Page excerpt:
Parkin Jeffcock (27 October 1829 – 13 December 1866), was a mining engineer who died trying to effect the rescue of miners during the Oaks mining disaster which eventually took over 350 lives.

Biography[edit]

Parkin was born at Cowley Manor in Ecclesfield, West Riding of Yorkshire, now a part of Sheffield on 27 October 1829, the son of John Jeffcock and his wife Catherine (née Parkin). He had first intended to go to Oxford university and then join the church, but in 1850, after some training at the College of Civil Engineers, Putney, he was articled to George Hunter, a colliery viewer and engineer of Durham. He made rapid progress in his profession, and in 1857 he became a partner of J.T. Woodhouse, a mining engineer and agent based in Derby. He moved in 1860 to Duffield, a town just north of Derby.[1]

In 1861, his bravery was noted when he attempted to rescue the men and boys trapped in a coal-pit at Clay Cross during an inundation. In 1863, and again in 1864, he examined and reported on the Moselle coalfield, near Saarbriick. He wrote and delivered a paper on the local minefields to the Institute of Mechanical Engineers in Birmingham.[2] He became a keen member of his local church starting a horticultural society and becoming a church warden.[3]

On 12 December 1866, while at his house at Duffield, he learned that the Oaks Pit, near Barnsley, was on fire. Together with three others, including Mr Smith, an engineer and Mr D.Stewart, the steward of the colliery,[4] he descended to make a complete exploration of the mine. They were one of the last parties to enter the mine; previous volunteers had been lost or had abandoned their rescue attempts.[4] One of the party returned to the surface to send down volunteers, but Jeffcock remained below directing the attempted rescue.[1]

Parkin Jeffcock's body was buried in Ecclesfield Church. Many others were put in a mass grave.

Written instruction A: In the Parkin Jeffcock biography, why was his group one of the last parties to enter the Oaks Pit? Answer in one to three sentences.
Written instruction B:
Answer these questions from the Parkin Jeffcock biography:
(i) Where was Jeffcock born?
(ii) Who became his partner in 1857?
(iii) Where was his body buried?
Written instruction C: Could you reproduce the part of the Parkin Jeffcock biography from "On 12 December" to "a mass grave."?

Dataset section:
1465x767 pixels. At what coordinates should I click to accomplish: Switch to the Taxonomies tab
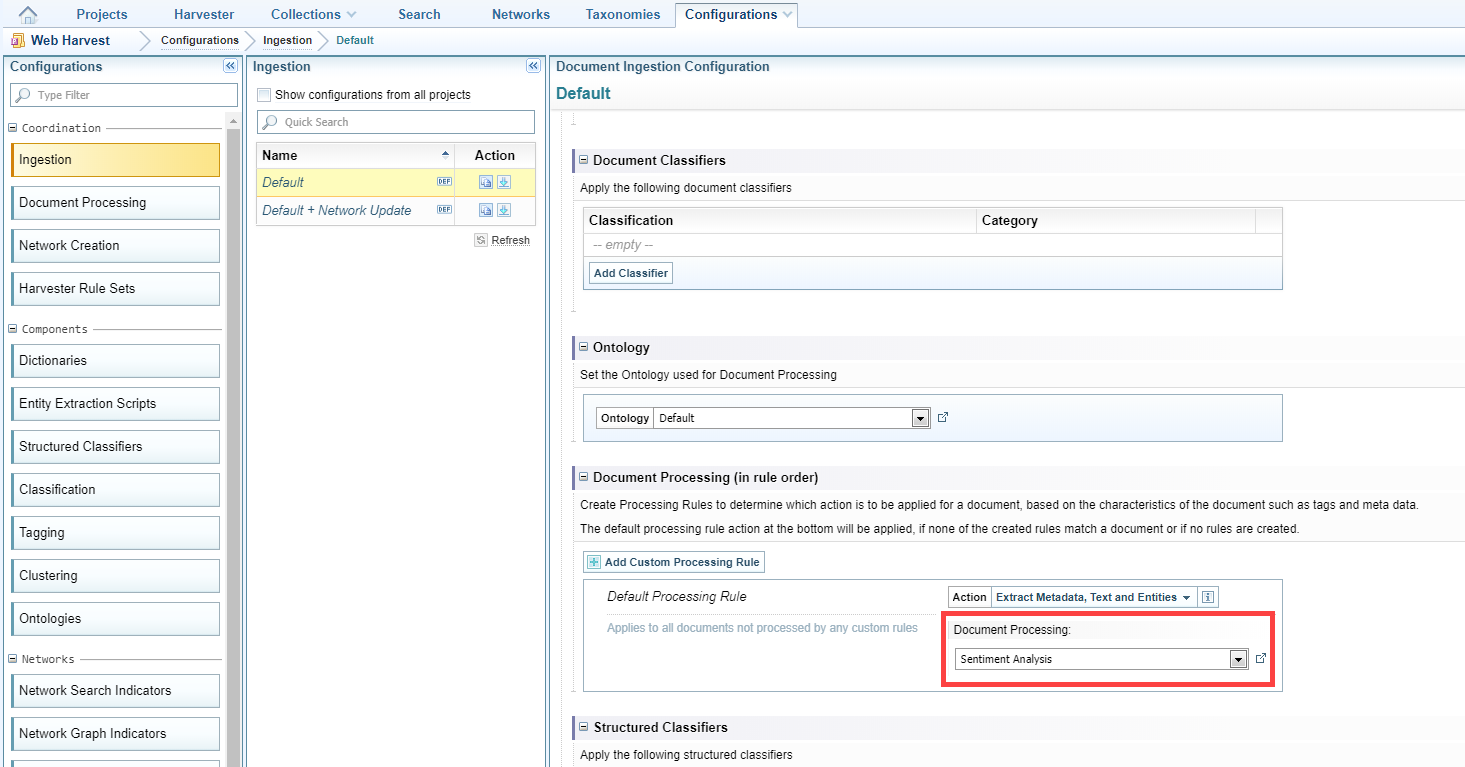point(623,14)
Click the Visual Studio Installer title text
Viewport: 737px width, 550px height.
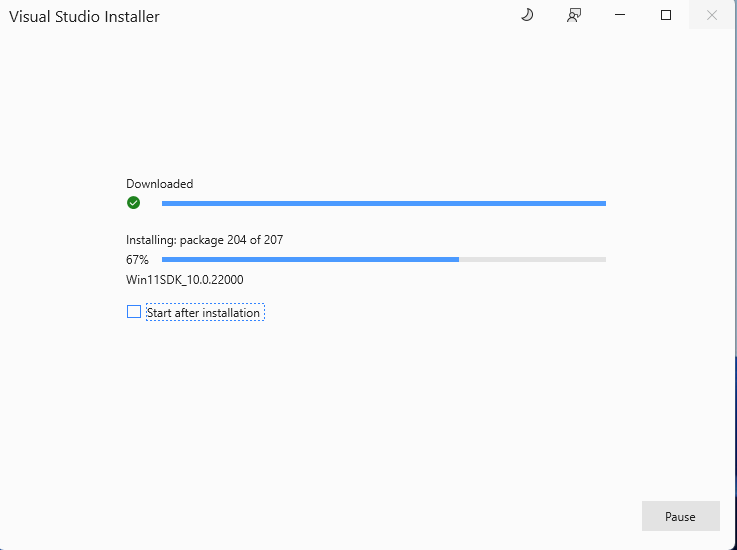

Exercise response A: His group was one of the last to go down because earlier volunteers had either been lost or had given up their rescue attempts.

Exercise response B:
(i) Cowley Manor in Ecclesfield, West Riding of Yorkshire
(ii) J.T. Woodhouse, a mining engineer and agent based in Derby
(iii) Ecclesfield Church

Exercise response C:
On 12 December 1866, while at his house at Duffield, he learned that the Oaks Pit, near Barnsley, was on fire. Together with three others, including Mr Smith, an engineer and Mr D.Stewart, the steward of the colliery,[4] he descended to make a complete exploration of the mine. They were one of the last parties to enter the mine; previous volunteers had been lost or had abandoned their rescue attempts.[4] One of the party returned to the surface to send down volunteers, but Jeffcock remained below directing the attempted rescue.[1]

Parkin Jeffcock's body was buried in Ecclesfield Church. Many others were put in a mass grave.